Bridges and interchanges on Kampala-Entebbe expressway

The toll road has four interchanges at Busega, Kajjansi, Mpala and Lwaza. It also features 19 overbridges and 18 underpasses to provide access to the area around the road.

A total of three main toll plazas are built on the expressway at Busega, Mpala and Kajjansi. The Busega toll plaza features six toll gates, while the Mpala and Kajjansi have five gates each.

Two suspension bridges, measuring 200m and 500m in length, were built over the Lubijji swamp in Busega and on the highway near Kyengera, respectively.

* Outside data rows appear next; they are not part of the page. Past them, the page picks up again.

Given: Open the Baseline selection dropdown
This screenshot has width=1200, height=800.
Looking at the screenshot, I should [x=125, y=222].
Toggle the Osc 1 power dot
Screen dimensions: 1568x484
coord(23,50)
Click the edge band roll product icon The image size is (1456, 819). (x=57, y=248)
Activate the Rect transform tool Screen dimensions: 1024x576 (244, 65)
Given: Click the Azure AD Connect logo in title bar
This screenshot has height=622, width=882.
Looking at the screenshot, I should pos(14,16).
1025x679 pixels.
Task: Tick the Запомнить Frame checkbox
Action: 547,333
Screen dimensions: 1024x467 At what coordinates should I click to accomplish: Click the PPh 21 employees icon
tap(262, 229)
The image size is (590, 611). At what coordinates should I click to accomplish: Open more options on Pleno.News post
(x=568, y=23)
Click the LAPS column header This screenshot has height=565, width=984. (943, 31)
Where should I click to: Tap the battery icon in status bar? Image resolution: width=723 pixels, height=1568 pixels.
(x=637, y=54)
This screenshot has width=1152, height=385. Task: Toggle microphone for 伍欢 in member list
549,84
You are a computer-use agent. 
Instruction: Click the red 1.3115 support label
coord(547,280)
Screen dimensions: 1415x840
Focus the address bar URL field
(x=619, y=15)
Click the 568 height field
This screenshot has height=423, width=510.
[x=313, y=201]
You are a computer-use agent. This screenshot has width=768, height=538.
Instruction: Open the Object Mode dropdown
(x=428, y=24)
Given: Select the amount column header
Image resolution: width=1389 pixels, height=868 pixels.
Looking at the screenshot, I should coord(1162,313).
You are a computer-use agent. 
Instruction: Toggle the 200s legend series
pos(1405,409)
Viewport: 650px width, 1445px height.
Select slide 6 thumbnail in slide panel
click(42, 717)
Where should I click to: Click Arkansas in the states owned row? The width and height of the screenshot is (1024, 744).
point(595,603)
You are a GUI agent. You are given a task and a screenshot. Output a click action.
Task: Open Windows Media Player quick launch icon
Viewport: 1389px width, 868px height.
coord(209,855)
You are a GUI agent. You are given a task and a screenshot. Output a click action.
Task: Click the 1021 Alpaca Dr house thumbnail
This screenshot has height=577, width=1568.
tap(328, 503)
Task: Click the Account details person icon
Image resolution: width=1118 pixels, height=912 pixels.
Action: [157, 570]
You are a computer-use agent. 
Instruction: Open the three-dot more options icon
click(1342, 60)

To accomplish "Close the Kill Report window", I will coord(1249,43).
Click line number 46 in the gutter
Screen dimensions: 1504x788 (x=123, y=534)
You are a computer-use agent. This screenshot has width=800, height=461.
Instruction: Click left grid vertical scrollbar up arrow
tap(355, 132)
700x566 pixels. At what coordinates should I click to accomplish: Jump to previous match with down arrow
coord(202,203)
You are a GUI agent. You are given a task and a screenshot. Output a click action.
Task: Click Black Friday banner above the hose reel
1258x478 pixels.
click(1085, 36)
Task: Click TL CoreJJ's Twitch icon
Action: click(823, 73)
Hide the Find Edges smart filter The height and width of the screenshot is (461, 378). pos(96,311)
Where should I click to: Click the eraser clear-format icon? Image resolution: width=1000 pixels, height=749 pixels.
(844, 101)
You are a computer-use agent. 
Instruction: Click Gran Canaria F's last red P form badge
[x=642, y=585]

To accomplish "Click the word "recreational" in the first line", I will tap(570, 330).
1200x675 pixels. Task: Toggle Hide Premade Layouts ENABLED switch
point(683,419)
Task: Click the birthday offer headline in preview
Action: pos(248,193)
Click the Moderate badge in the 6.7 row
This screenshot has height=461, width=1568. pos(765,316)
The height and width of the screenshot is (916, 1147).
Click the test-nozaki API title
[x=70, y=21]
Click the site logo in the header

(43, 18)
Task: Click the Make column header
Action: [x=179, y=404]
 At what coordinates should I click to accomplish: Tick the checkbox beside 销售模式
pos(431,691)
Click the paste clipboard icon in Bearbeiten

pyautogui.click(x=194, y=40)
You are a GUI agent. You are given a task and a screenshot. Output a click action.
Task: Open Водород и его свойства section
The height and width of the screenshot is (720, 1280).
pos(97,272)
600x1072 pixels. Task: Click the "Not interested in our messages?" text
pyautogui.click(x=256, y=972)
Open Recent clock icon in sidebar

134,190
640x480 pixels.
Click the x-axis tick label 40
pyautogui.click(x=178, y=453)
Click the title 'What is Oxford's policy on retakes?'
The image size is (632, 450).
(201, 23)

The highway also boasts of a 75m-long bridge at Kajjansi and a 1.45m-long suspension bridge over the Nambigirwa swamp. The Nambigirwa bridge is supported by 240 pillars installed to a depth of 55m and has a lifespan of 100 years.

Financing for Kampala-Entebbe Expressway

The Kampala-Entebbe Expressway project was jointly funded by the GoU and the Export-Import Bank of China (Exim Bank).

The GoU provided up to $126m, while the remaining $350m was funded by the China Exim Bank through a preferential buyer credit loan agreement signed with the GoU in May 2011. The credit loan is repayable over a period of 40 years.

The GoU also agreed to pay an additional $40m as compensation to the landowners along the route of the expressway.

Contractors involved

China Communication Construction Company (CCCC) was awarded a design-build contract by UNRA to design and construct the Kampala-Entebbe toll highway in October 2010. Beijing Expressway Supervision (BES) was selected as consulting engineer for the supervision of design and construction in May 2012.

Ugandan consulting firm Project Management and Engineering (PROME) Consultants provided site project management, investigations and laboratory tests, and geotechnical survey services for the expressway between January 2012 and January 2013.

UNRA engaged the International Finance Corporation (IFC) of the World Bank as the transaction adviser for the project.

IMC Worldwide and Vetiver Associates were contracted by IFC to provide preliminary assessment for the toll road.

Benefits of the Kampala-Entebbe toll road

The new Kampala-Entebbe carriageway will ease traffic congestion, which is growing at an estimated annual rate of 4.5% due to increased motorisation in Kampala. It will reduce the travel time for motorists driving from Kampala to Entebbe to 30 minutes as compared to 120 minutes using the existing narrow and congested Kampala-Entebbe road.